Researchers at MIT and the Mayo Clinic have uncovered striking cellular and molecular commonalities between amyotrophic lateral sclerosis (ALS) and frontotemporal lobar degeneration (FTLD), diseases that were previously thought to affect very different brain regions. A detailed study recently published in the journal Cell indicates that treatment strategies could potentially target both conditions simultaneously.

Investigators examined RNA expression patterns in 620,000 cells, including those in the brain's motor cortex and prefrontal cortex, from the postmortem brain samples of 73 donors. The subjects had either been diagnosed with ALS, FTLD, or, were neurologically unaffected. The similarities discovered in the gene expression of the most endangered neurons were, according to MIT's Manolis Kellis, “It turns out that at the molecular and cellular level, the changes we found were nearly identical in the two disorders, and affected nearly identical subsets of cell types between the two regions.”

Despite ALS primarily causing progressive paralysis and FTLD leading to behavioral and cognitive decline, the most vulnerable neurons in both diseases were found to share significant overlap in the genes they express and in how these genes are affected by disease conditions. “These similarities were quite striking, suggesting that therapeutics for ALS may also apply to FTLD and vice versa,” Myriam Heiman, associate professor of brain and cognitive sciences at MIT, told MIT News, 

The study also shed light on common disruptions in cells related to the gene SCN4B, which were not previously connected to these disorders. "It may be that changes to this poorly characterized cell population underlie various clinically relevant disease phenomena," Heiman noted, pointing towards new avenues for understanding, and potentially treating, these devastating conditions.
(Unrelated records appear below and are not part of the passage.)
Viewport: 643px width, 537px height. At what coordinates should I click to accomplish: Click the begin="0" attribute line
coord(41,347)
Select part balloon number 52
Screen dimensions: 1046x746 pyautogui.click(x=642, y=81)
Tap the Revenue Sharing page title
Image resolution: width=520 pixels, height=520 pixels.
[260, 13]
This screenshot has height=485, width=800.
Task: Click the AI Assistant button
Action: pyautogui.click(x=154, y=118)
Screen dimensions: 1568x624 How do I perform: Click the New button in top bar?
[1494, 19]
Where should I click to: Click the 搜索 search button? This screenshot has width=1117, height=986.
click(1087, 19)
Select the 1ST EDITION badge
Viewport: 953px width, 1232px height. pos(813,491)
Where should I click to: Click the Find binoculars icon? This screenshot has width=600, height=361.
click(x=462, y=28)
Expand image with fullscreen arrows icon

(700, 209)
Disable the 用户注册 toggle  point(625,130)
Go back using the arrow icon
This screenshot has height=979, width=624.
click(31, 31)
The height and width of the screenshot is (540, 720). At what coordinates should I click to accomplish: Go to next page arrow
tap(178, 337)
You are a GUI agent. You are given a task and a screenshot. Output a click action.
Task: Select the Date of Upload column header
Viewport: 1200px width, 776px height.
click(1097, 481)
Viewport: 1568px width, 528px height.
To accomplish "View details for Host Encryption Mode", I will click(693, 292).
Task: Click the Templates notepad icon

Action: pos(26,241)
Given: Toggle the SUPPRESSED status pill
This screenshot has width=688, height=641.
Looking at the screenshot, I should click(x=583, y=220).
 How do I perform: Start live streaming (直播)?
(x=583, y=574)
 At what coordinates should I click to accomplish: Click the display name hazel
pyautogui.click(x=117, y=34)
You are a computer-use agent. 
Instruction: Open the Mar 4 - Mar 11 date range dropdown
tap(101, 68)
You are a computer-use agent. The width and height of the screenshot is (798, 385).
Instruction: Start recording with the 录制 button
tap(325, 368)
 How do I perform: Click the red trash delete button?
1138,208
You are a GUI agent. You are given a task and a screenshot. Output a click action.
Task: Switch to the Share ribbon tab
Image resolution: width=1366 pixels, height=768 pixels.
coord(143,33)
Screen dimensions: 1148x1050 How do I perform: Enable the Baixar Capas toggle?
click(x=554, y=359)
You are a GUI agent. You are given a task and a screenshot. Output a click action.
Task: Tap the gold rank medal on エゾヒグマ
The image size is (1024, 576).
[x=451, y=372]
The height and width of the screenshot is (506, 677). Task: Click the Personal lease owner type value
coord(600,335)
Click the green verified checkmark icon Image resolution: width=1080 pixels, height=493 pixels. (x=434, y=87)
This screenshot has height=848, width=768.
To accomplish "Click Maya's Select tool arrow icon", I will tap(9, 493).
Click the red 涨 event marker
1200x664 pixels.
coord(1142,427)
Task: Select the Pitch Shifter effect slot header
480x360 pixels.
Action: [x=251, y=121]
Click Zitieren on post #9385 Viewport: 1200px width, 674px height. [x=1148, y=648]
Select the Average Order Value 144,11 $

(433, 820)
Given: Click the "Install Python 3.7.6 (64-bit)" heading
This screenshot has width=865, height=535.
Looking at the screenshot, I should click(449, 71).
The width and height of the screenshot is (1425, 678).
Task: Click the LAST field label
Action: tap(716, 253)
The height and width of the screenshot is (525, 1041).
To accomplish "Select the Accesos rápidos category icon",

Both inherited and sporadic forms of ALS and FTLD were found to result in similar alterations in gene expression, hinting at overlapping molecular mechanisms regardless of the diseases' origins.

Moreover, the research unveiled issues in the brain's blood vessels, identifying a shared vulnerability in the vasculature across both disorders. Proteins necessary for blood vessel integrity appeared reduced or misplaced in the neurodegenerative process. This discovery, which involved collaborations from scientists such as The Picower Institute's Director Li-Huei Tsai, underscores the interconnection of neurovascular health and neurodegenerative disease progression.

With this new understanding of ALS and FTLD's common molecular landscape, researchers are optimistic about the potential for cross-applicable therapeutic strategies. The findings, supported by institutions including the National Institutes of Health and The Mayo Clinic Center for Individualized Medicine, represent a significant step in addressing these traditionally distinct neurodegenerative diseases with a more unified approach.